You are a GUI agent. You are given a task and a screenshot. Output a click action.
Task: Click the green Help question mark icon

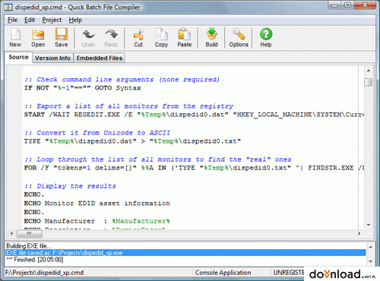[x=266, y=34]
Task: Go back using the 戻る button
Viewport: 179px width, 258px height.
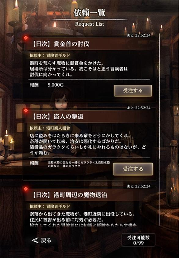Action: click(x=42, y=241)
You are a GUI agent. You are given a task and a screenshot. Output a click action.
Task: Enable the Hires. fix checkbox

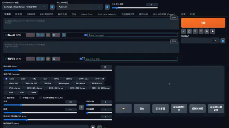(x=41, y=97)
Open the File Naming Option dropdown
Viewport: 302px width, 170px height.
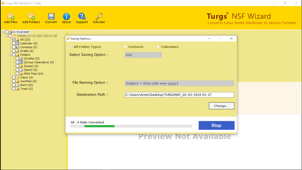pos(179,83)
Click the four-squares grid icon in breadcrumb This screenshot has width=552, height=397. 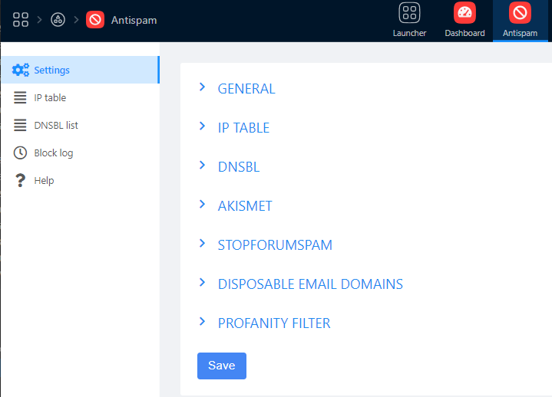pos(21,20)
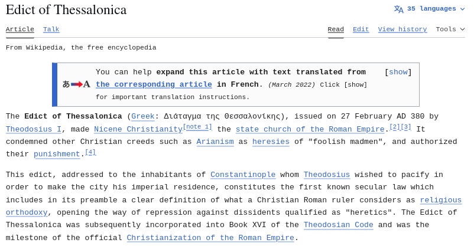Viewport: 474px width, 246px height.
Task: Click the note 1 superscript reference
Action: click(197, 127)
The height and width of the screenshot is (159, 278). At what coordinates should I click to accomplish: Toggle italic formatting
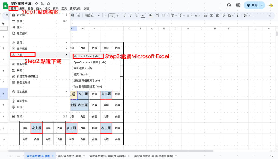(x=130, y=16)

○ ○ ○ ○ ○ ○ ○

◆ **EXERCISE DESCRIPTION**:
Print the entries as they stand, first line through the line holding "Open the File Naming Option dropdown", with every picture removed.

◆ **RESPONSE TO THE EXERCISE**:
You are a GUI agent. You are given a task and a screenshot. Output a click action.
Task: Click the green Help question mark icon

[x=266, y=34]
Task: Go back using the 戻る button
Viewport: 179px width, 258px height.
Action: click(x=42, y=241)
You are a GUI agent. You are given a task and a screenshot. Output a click action.
Task: Enable the Hires. fix checkbox

(x=41, y=97)
Open the File Naming Option dropdown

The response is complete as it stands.